=== Extract ===

Every school would teach children and their parents the skills required to identify and choose more nutritious food. Every cafeteria would be designed to encourage, without forcing, better choices. School food standards would be unimpeachable -- and a slice of pizza would not qualify as a serving of vegetables.

Businesses would adopt schools (as they now adopt highways) to provide the resources required for state-of-the-art health promotion programming, and so that parents and children could get to health together. We are otherwise unlikely to do so at all.

Guidance to nutritious restaurant meals wherever they are available would be at the fingertips of all, in the service of loving food that loves us back. In my kingdom, we would not mortgage our health for the sake of dining pleasure -- nor vice versa!

Robust economic modeling would be conducted to guide biomedical research so that it translated most efficiently into measurable and meaningful improvements in the human condition. In my kingdom, such data would drown out diatribe, epidemiology would trump ideology, and we would prioritize the practices subtended by the best data, not propagated by the loudest shouting or dictated by the deepest pocket.

In my kingdom, every clinician would be trained to be expert in lifestyle counseling, and serve as an effective agent of health-promoting behavior change.

We would construct a comprehensive sandbag exchange so that every one of us, no matter what we do or where we do it, could contribute to the levee. In my kingdom, no one would be part of the problem because everyone would be part of the solution. And as sandbags accumulate, we would gather evidence to know just how much needs to be done to turn the toxic tide of chronic disease. We would devise the tools needed to disseminate effective strategies, while honoring the need for local control and customization.

===

Problem to solve: Continue the passage describing an imagined kingdom organized around better health, starting right after its final sentence.

=== Source information ===

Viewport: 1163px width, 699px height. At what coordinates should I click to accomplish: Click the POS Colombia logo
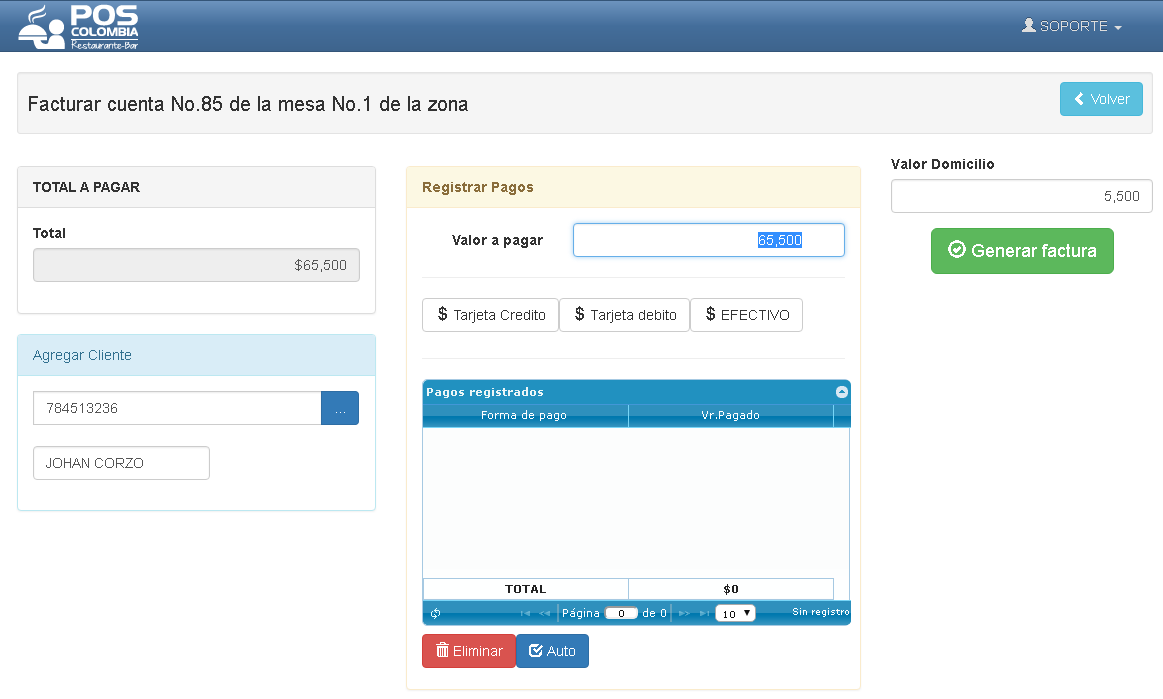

===
=== Source information ===

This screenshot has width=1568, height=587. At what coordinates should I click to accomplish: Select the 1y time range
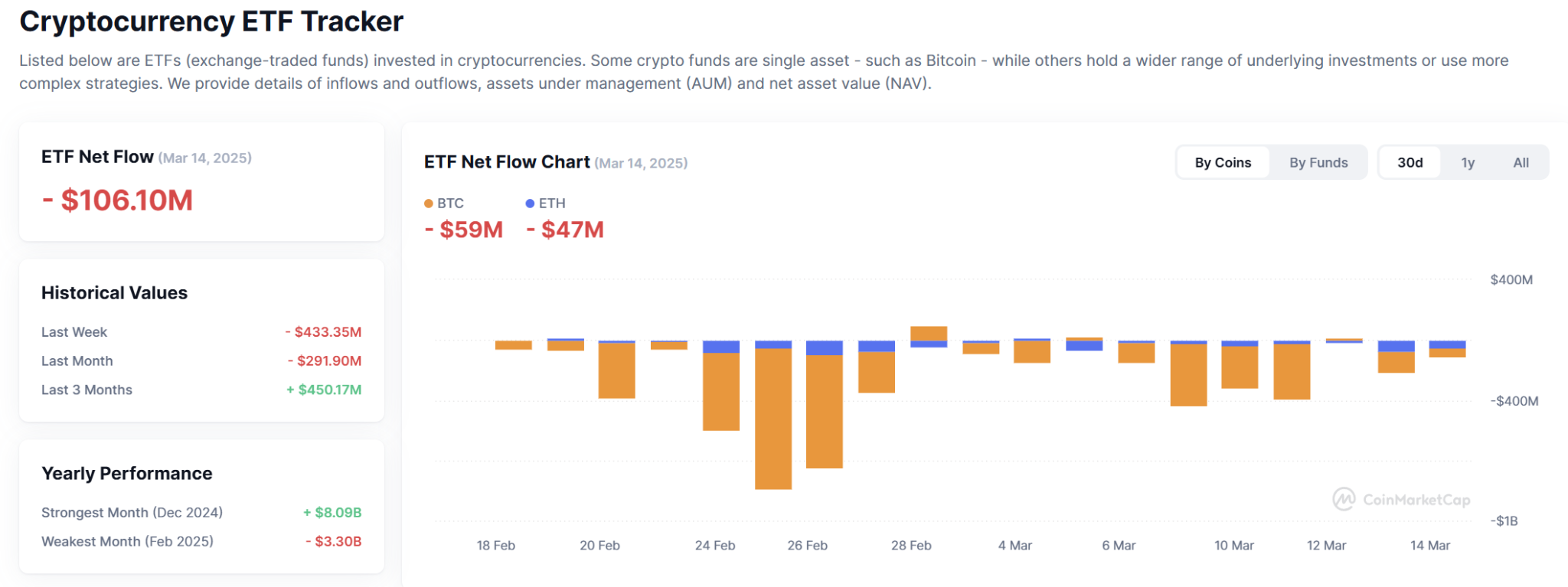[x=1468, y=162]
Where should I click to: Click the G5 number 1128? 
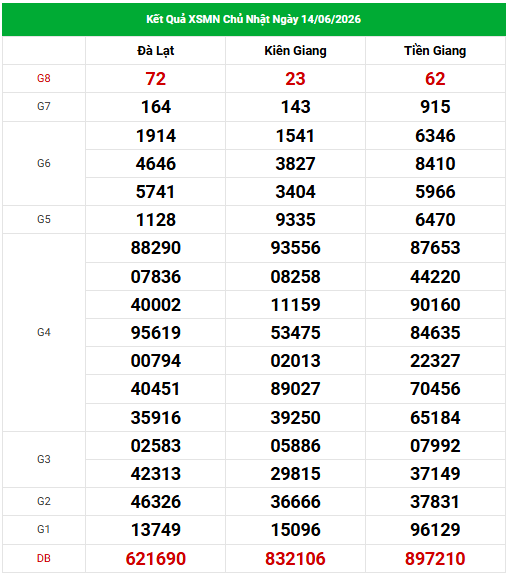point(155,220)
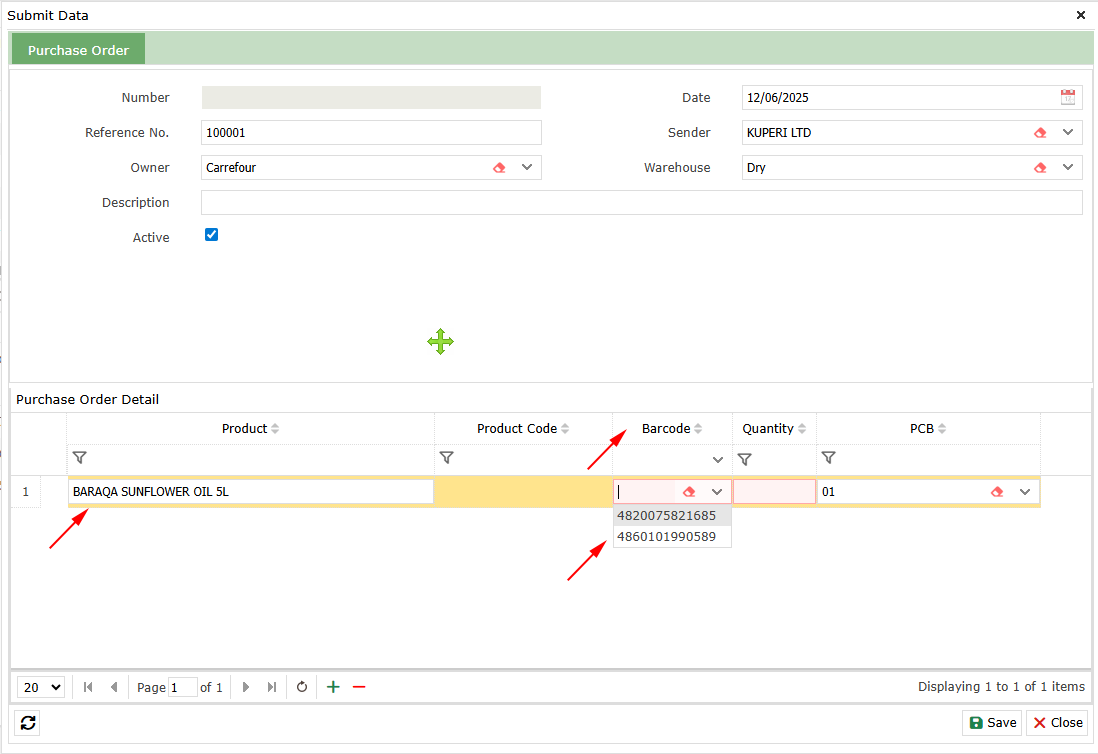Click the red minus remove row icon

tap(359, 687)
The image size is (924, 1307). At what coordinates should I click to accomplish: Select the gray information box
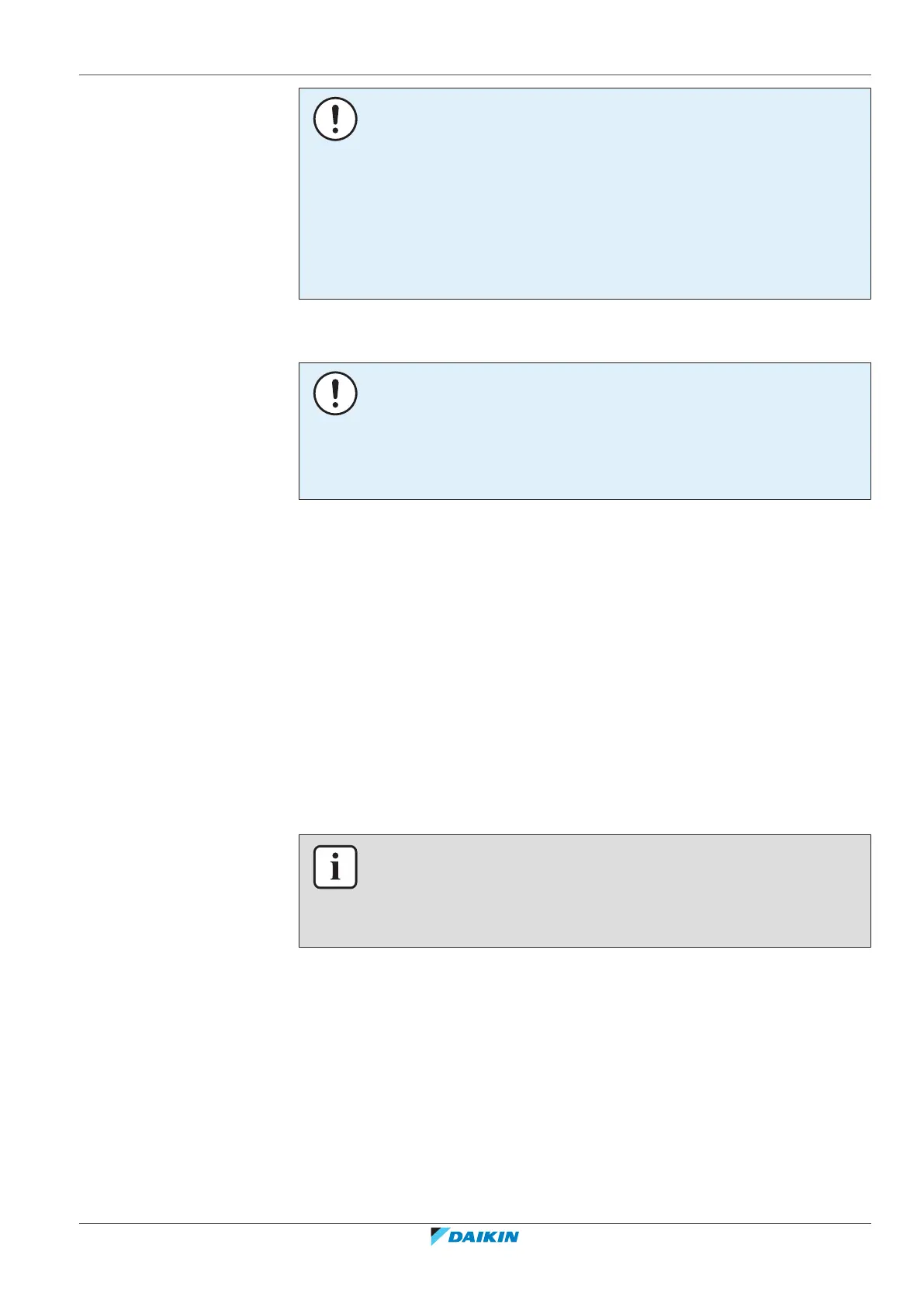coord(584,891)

===

Exercise response:
We would take patient-centered care to the next level by establishing a mechanism for participant-centered research, giving the true "beneficiaries" of biomedical research a chance to call the shots. We would shift subsidies and marketing from foods with the longest shelf lives, to foods that extend the shelf lives of the people eating them! We would pursue our health in conjunction with efforts to preserve the health of the planet. We would do what it takes to find ourselves eating food, not too much, mostly plants.

In my kingdom, we would do this, and more, until the 80 percent of all chronic disease we know we can eliminate were actually eliminated. Until forces that conspire against years of life, and life in years, were banished. Until eight times in 10, the phone did not ring with bad news; the ambulance did not need to be called; the anguished visit to the ICU or CCU did not need to happen. And then, we would figure out what we could do about the remaining two!

The best way to predict the future is to create it. We cannot create what we don't first conceive. From Plato to Dr. Seuss, we have been invited to consider what the world could be like if the right people ran the zoo.

And yet we are right, of course, to renounce the tyranny of Plato's philosopher-king -- for tyranny it would be. Along with the absolute power required to implement good ideas at will comes the power to do the same with bad ideas -- and it can, at times, be awfully hard to tell them apart. And then there's the fact that absolute power corrupts absolutely. The benevolence of despotism is not to be trusted. Which leaves us thankful for our democracy -- dysfunctional though it may be at times.

Still, it is vexing to stand at the gulf yawning between what we know and what we do. It is painful to concede that knowledge is not power. It is tantalizing to imagine a world where that translational divide is bridged.

And so I do. I ponder the power of the possible as the New Year dawns -- and invite you to join me. We don't need a philosopher-king to change the world, just a small (or preferably large!) group of thoughtful and committed citizens. That could be us. This could be the year. What if?